**What you need to do**
Return every one of the records below verbatim, leaving out the pictures.

------------------------------

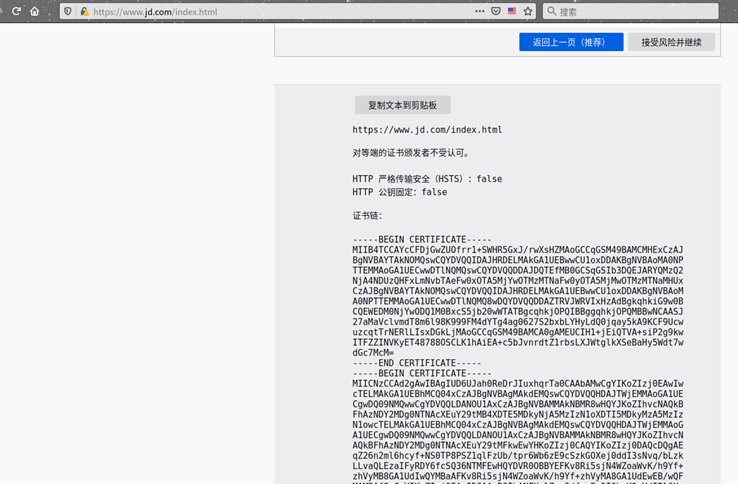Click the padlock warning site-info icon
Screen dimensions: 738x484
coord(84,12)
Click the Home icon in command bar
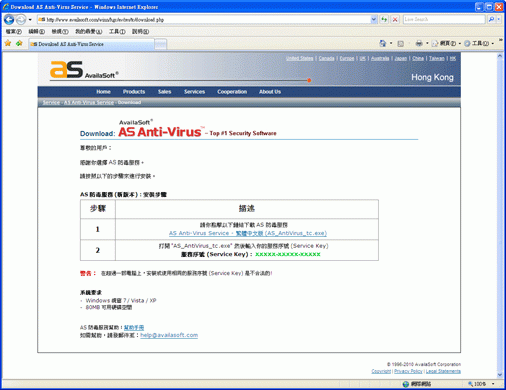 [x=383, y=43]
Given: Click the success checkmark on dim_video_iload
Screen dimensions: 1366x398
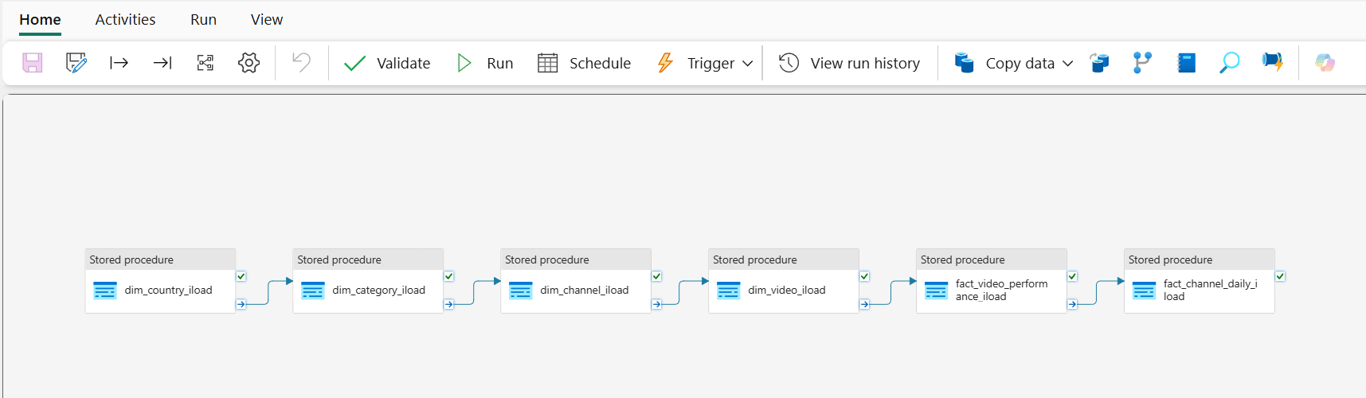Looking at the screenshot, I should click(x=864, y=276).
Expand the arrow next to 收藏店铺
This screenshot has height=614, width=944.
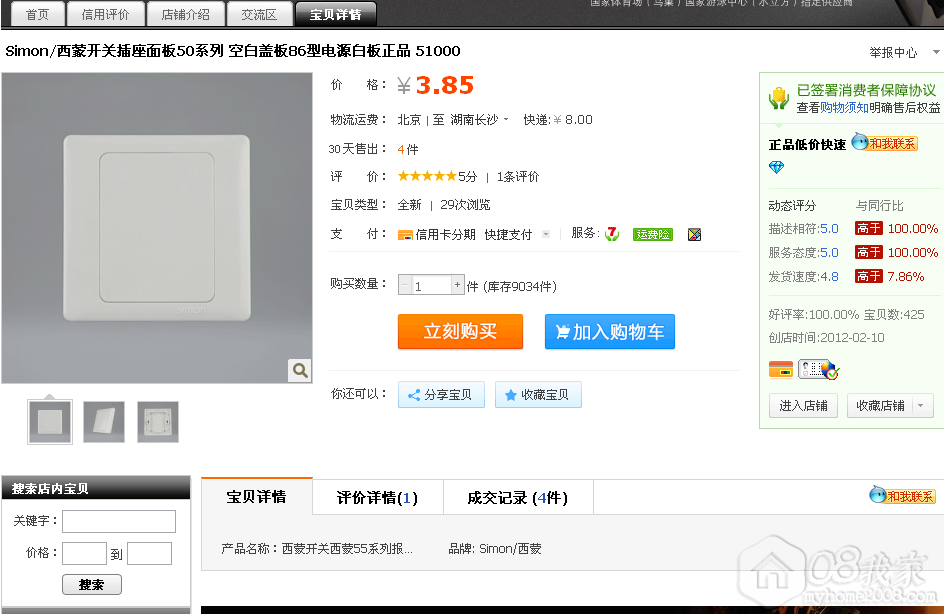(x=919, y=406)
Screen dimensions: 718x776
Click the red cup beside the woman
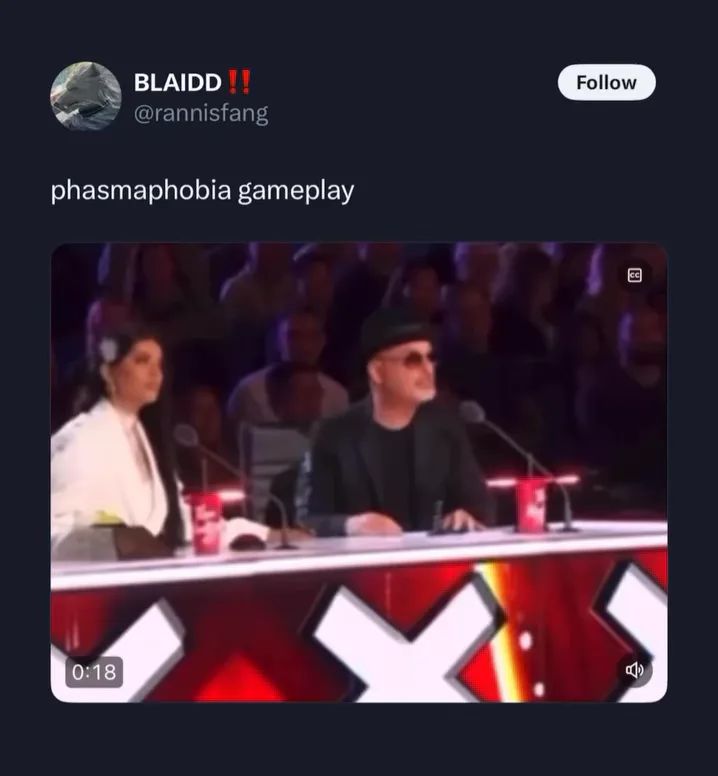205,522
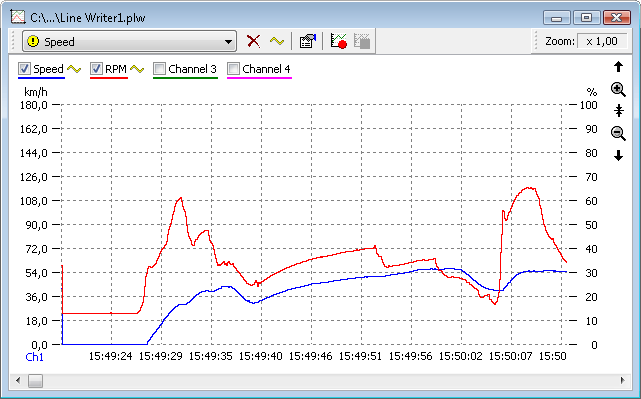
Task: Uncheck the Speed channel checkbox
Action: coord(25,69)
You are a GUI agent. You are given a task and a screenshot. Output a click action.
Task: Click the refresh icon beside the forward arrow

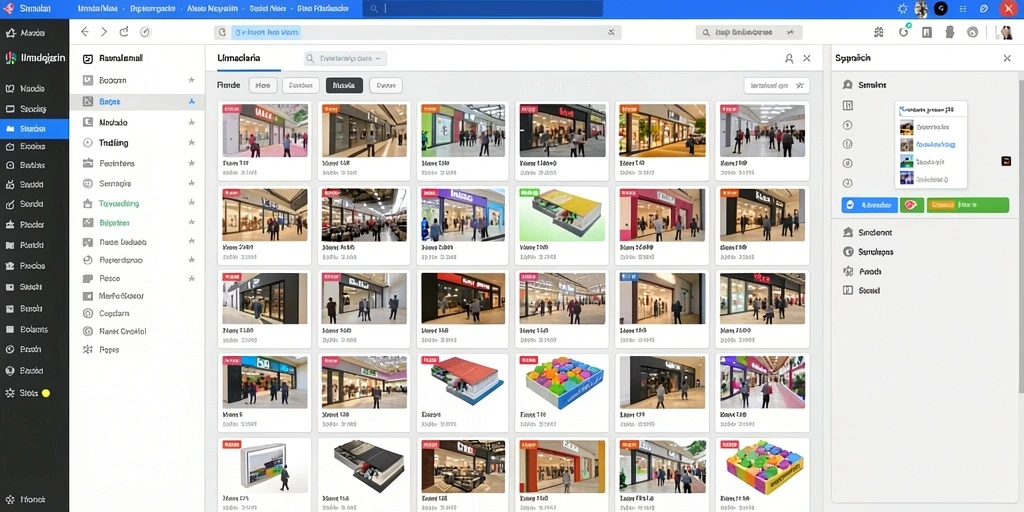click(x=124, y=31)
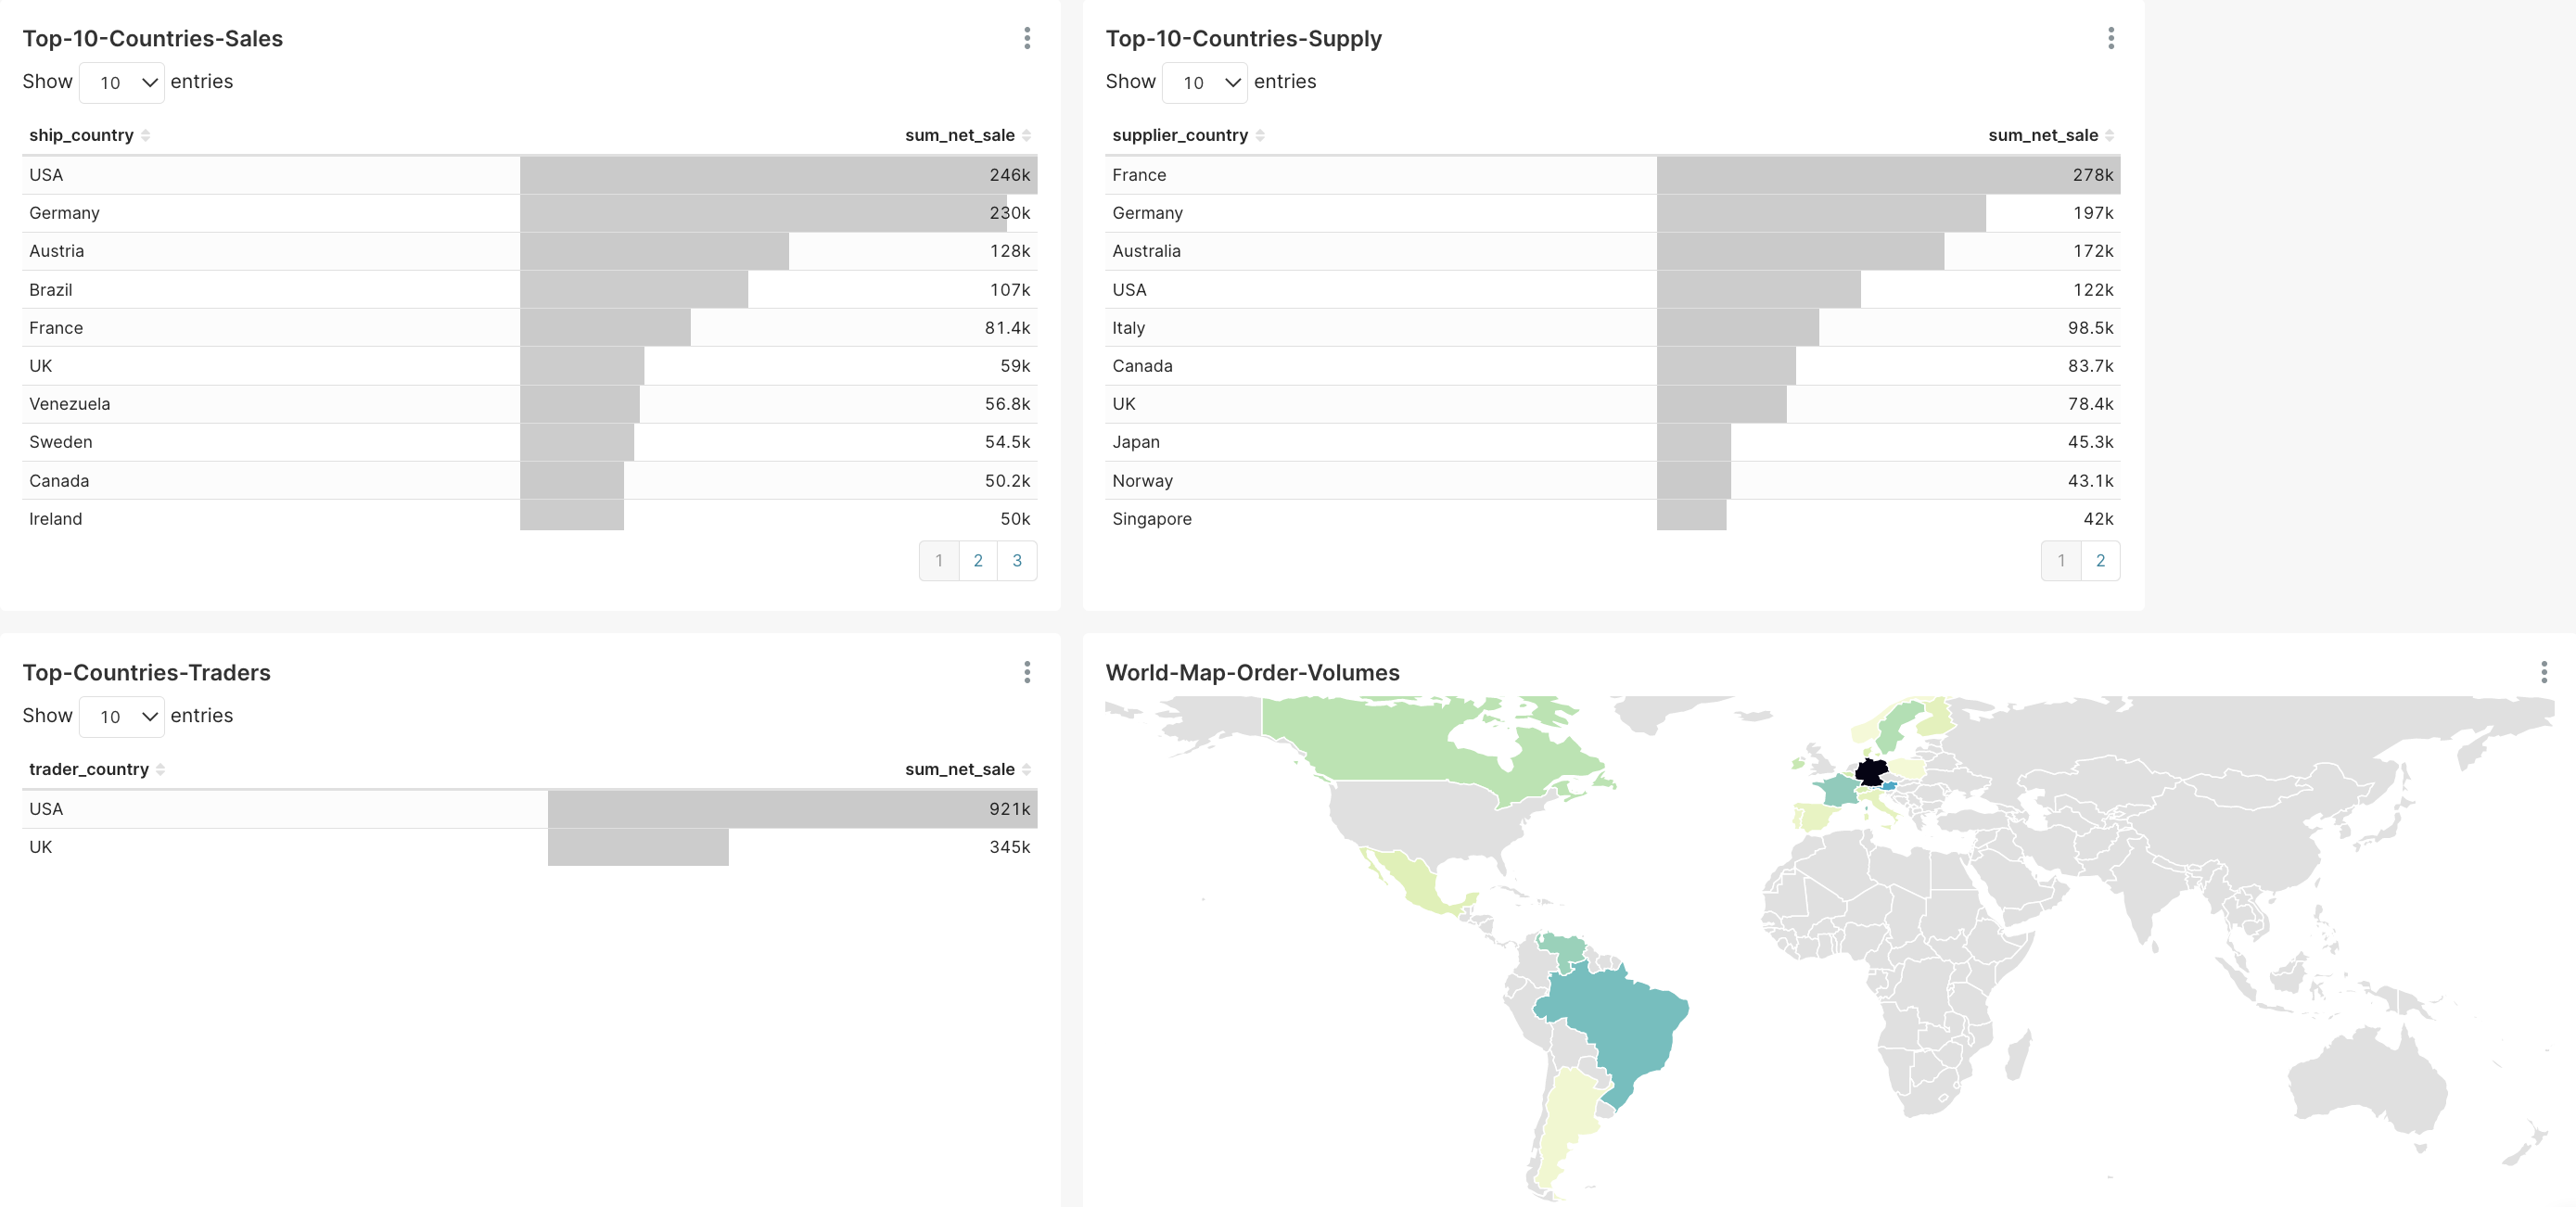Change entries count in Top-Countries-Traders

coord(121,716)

------------------------------

**Task response**
Click the padlock warning site-info icon
Screen dimensions: 738x484
coord(84,12)
Click the Home icon in command bar
 [x=383, y=43]
Given: Click the success checkmark on dim_video_iload
Screen dimensions: 1366x398
Looking at the screenshot, I should click(x=864, y=276).
Expand the arrow next to 收藏店铺
This screenshot has height=614, width=944.
(x=919, y=406)
Screen dimensions: 718x776
Click the red cup beside the woman
205,522
Task: Uncheck the Speed channel checkbox
Action: coord(25,69)
You are a GUI agent. You are given a task and a screenshot. Output a click action.
Task: Click the refresh icon beside the forward arrow

click(x=124, y=31)
Change entries count in Top-Countries-Traders

coord(121,716)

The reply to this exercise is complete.